AdPO: Enhancing the Adversarial Robustness of Large Vision-Language Models with Preference Optimization
Journal:
arXiv
Published Date:
Apr 2, 2025
Abstract
Large Vision-Language Models (LVLMs), such as GPT-4o and LLaVA, have recently
witnessed remarkable advancements and are increasingly being deployed in
real-world applications. However, inheriting the sensitivity of visual neural
networks, LVLMs remain vulnerable to adversarial attacks, which can result in
erroneous or malicious outputs. While existing efforts utilize adversarial
fine-tuning to enhance robustness, they often suffer from performance
degradation on clean inputs. In this paper, we proposes AdPO, a novel
adversarial defense strategy for LVLMs based on preference optimization. For
the first time, we reframe adversarial training as a preference optimization
problem, aiming to enhance the model's preference for generating normal outputs
on clean inputs while rejecting the potential misleading outputs for
adversarial examples.

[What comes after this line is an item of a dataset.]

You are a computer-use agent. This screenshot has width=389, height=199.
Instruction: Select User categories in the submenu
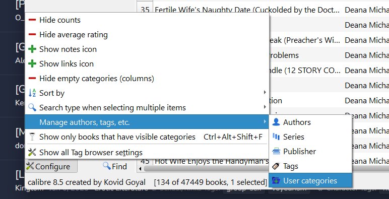[310, 181]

Notably, AdPO achieves this by solely modifying the image
encoder, e.g., CLIP ViT, resulting in superior clean and adversarial
performance in a variety of downsream tasks. Considering that training involves
large language models (LLMs), the computational cost increases significantly.
We validate that training on smaller LVLMs and subsequently transferring to
larger models can achieve competitive performance while maintaining efficiency
comparable to baseline methods. Our comprehensive experiments confirm the
effectiveness of the proposed AdPO, which provides a novel perspective for
future adversarial defense research.